Neufassung Hauptsatzung der Stadt Bochum
20252668 · Beschlussvorlage der Verwaltung · 19.03.2026 · Referat für politische Gremien, Bürgerbeteiligung und Kommunikation
▶ KI-Zusammenfassung: Stadt arbeitet an Neufassung der Hauptsatzung
Grundlegende Überarbeitung nach 20 Jahren
Die Hauptsatzung der Stadt Bochum wurde letztmals 2005 neu gefasst. In den vergangenen zwei Jahrzehnten wurden zwar einzelne Regelungen überarbeitet und ergänzt, dies führte jedoch teilweise zu einer unübersichtlichen Lesbarkeit. Die Verwaltung schlägt daher eine vollständige Neufassung vor, die auch den Anforderungen der voranschreitenden Digitalisierung Rechnung trägt.
Umfangreiche Beratungsrunde geplant
Der Beschlussvorlage mit der Nummer 20252668 geht ein entsprechender Ratsbeschluss vom 18. Dezember 2025 voraus. Bevor der Rat am 19. März 2026 final über die neue Hauptsatzung entscheidet, durchläuft die Vorlage einen umfangreichen Beratungsprozess. Alle sechs Bezirksvertretungen werden zwischen dem 3. und 10. März angehört, bevor der Haupt-, Wirtschafts- und Finanzausschuss am 11. März die Vorberatung übernimmt.
Keine Sitzungsgelder für Gruppensitzungen
Ein Vorschlag zur Gewährung von Sitzungsgeldern auch für Gruppensitzungen konnte die Verwaltung nicht umsetzen. Grund hierfür ist, dass keine rechtliche Grundlage besteht. Nach § 45 Abs. 2 GO NRW sind Regelungen zum Sitzungsgeld in der Entschädigungsverordnung geregelt, die ausdrücklich nur Fraktionssitzungen - nicht jedoch Gruppensitzungen - vorsieht.

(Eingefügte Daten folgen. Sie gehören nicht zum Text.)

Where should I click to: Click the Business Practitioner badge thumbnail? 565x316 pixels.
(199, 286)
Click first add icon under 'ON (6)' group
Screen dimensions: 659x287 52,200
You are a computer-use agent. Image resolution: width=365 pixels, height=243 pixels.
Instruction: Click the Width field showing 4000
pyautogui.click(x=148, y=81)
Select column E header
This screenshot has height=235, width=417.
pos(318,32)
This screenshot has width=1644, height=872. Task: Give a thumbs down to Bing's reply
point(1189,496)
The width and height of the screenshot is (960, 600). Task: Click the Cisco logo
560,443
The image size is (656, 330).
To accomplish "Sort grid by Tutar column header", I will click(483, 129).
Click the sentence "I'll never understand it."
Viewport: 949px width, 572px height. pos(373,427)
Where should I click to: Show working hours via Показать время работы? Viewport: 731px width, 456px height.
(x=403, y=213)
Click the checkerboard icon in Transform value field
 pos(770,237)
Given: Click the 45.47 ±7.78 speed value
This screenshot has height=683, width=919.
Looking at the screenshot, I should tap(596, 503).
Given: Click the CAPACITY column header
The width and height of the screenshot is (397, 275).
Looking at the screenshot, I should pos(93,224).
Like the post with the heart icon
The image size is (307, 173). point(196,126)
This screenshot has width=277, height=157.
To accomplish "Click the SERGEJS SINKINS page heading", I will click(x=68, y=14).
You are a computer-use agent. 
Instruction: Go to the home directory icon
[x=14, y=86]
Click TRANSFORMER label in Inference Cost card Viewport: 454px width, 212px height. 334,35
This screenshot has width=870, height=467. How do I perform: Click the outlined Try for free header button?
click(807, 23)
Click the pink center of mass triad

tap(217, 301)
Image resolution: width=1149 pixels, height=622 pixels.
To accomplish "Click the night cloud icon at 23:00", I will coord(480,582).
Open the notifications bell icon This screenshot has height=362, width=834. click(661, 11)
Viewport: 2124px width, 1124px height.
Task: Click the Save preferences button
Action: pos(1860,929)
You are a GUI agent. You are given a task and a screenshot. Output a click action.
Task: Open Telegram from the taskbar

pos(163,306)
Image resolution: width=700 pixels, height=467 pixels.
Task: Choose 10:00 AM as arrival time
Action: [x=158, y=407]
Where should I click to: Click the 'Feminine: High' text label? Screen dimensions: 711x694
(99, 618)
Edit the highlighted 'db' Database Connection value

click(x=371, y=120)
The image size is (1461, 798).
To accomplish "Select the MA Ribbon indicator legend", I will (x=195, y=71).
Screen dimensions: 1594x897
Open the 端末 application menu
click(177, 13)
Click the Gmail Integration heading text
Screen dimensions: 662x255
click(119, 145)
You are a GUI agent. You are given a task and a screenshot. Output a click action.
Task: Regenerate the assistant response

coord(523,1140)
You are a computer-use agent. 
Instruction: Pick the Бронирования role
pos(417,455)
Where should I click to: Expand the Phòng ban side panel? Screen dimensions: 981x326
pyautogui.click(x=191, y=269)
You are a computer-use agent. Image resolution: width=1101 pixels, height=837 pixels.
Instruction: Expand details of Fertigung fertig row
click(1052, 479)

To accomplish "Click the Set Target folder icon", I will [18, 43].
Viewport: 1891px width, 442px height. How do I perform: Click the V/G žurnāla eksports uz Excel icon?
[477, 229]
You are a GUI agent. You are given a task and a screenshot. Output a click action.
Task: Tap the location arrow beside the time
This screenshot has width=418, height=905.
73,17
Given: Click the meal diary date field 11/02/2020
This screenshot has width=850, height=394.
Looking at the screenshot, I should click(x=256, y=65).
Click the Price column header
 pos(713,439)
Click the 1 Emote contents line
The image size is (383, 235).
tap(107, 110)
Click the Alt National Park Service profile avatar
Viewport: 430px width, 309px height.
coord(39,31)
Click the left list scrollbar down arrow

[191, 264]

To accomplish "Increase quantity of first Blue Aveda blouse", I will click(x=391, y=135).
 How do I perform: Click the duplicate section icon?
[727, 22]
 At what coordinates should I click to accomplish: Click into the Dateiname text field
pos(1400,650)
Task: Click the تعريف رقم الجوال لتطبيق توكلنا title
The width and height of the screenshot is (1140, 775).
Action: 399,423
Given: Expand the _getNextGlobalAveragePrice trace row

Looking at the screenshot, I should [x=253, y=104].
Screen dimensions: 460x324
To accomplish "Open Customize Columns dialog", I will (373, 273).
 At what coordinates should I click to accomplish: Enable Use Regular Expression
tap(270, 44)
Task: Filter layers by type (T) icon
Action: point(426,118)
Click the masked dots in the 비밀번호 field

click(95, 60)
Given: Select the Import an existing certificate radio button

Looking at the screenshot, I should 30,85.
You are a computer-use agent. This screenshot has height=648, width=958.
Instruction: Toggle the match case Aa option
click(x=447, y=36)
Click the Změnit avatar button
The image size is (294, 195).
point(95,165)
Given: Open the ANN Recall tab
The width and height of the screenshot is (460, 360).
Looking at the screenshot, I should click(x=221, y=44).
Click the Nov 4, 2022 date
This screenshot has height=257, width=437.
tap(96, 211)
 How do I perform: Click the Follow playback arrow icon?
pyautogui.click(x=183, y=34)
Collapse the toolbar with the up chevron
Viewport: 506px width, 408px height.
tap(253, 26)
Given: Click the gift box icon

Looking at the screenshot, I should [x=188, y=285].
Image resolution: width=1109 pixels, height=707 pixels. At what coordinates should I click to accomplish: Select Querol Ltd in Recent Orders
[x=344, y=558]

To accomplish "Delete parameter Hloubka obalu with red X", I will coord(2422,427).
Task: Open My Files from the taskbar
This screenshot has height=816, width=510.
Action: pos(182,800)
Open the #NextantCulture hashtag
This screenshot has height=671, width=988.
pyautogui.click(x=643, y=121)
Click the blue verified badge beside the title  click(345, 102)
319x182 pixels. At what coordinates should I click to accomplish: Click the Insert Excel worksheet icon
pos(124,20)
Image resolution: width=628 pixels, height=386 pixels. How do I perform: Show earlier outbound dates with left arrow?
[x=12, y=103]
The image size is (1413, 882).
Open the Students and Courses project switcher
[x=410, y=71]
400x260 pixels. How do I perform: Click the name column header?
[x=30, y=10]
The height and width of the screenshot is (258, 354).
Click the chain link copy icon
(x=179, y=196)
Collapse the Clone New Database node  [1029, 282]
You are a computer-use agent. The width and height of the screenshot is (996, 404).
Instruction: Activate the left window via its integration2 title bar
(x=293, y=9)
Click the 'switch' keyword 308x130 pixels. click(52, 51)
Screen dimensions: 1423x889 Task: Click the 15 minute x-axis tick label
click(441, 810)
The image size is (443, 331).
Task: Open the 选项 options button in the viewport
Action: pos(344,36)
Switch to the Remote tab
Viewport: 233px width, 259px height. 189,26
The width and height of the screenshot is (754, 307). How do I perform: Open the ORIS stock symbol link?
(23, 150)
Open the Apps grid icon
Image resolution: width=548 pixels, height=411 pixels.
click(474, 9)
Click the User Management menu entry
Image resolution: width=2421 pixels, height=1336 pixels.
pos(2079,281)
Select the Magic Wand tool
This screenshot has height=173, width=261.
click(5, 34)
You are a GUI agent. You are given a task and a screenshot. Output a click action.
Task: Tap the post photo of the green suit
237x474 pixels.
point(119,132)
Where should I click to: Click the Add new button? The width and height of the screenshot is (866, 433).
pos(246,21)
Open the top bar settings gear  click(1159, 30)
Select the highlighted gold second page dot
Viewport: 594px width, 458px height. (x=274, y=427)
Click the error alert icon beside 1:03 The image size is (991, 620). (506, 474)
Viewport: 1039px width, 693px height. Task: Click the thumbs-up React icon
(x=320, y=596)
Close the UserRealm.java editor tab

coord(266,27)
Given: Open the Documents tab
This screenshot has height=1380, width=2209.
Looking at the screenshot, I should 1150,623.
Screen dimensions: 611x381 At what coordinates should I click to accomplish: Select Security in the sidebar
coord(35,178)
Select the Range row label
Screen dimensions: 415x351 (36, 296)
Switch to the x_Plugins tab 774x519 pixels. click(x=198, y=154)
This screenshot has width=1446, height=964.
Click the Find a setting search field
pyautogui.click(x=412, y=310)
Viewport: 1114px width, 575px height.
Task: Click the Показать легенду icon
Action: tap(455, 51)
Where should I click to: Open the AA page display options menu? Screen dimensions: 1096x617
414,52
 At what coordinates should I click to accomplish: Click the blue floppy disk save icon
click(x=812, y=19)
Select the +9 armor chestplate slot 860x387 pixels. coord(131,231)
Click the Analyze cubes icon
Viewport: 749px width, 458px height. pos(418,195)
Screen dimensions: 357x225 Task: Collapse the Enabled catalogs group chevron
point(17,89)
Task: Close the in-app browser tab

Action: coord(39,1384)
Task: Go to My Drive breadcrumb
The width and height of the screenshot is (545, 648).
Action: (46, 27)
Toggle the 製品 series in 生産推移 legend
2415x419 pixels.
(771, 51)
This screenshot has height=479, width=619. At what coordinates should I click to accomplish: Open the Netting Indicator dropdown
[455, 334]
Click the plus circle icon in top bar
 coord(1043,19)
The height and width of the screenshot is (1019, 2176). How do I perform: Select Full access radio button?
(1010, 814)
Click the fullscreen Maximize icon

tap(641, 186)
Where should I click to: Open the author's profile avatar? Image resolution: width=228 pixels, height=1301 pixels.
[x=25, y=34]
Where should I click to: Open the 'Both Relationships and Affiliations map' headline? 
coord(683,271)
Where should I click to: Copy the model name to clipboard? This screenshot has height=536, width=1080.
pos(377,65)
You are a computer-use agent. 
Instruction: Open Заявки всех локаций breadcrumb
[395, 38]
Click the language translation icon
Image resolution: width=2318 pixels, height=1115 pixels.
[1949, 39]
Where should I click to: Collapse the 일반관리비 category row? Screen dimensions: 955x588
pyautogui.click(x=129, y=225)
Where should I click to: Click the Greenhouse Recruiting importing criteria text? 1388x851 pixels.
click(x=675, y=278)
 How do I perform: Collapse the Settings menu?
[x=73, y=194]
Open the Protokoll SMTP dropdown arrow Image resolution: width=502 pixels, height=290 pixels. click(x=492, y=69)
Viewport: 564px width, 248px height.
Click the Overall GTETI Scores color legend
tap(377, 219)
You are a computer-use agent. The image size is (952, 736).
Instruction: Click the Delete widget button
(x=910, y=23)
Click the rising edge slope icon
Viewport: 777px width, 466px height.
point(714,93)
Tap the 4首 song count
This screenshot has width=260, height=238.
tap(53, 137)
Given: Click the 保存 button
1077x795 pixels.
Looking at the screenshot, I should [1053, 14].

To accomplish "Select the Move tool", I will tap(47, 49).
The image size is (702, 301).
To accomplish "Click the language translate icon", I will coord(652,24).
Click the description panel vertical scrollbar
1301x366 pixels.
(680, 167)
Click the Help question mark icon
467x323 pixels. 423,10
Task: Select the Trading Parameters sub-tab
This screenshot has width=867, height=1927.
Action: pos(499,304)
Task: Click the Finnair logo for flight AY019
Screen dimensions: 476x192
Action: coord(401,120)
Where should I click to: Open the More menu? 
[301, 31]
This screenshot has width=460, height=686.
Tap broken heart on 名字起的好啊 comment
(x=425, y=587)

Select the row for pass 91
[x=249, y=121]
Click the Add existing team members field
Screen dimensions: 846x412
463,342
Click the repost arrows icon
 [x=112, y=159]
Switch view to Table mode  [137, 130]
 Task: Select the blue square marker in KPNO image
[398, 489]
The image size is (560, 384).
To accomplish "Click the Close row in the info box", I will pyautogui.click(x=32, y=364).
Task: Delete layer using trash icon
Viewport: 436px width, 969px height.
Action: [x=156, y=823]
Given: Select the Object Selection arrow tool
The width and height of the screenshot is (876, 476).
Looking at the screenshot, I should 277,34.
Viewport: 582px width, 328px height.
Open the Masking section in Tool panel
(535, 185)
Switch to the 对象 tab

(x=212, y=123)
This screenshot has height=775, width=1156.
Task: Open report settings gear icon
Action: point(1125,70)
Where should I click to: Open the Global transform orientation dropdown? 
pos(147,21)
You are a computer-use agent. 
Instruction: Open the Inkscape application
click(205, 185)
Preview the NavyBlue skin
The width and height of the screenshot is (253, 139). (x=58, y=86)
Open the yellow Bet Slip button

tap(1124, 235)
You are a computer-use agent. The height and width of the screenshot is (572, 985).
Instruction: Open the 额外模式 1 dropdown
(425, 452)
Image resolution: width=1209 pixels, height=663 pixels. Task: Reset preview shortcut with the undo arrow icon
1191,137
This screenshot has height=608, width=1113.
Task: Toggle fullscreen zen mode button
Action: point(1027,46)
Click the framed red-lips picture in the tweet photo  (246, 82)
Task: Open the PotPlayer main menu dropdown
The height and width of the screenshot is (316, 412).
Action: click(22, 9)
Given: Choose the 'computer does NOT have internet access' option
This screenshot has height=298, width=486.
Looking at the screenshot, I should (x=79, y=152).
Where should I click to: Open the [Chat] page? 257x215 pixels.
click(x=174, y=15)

Detaillierte Begründungen in Synopse
Eine ausführliche Begründung zu den einzelnen Änderungsvorschlägen enthält die beigefügte Synopse. Die neue Hauptsatzung sowie die Gegenüberstellung der Änderungen sind der Vorlage als Anlagen beigefügt.
▶ KI-Zusammenfassung: Hauptsatzung der Stadt soll nach 20 Jahren neu gefasst werden
Umfangreicher Beratungsprozess geplant
Bevor der Rat am 19. März 2026 über die Neufassung entscheidet, durchläuft die Vorlage einen umfassenden Beratungsprozess. Alle sechs Bezirksvertretungen werden zwischen dem 3. und 10. März 2026 angehört. Am 11. März berät der Haupt-, Wirtschafts- und Finanzausschuss über den Entwurf vor.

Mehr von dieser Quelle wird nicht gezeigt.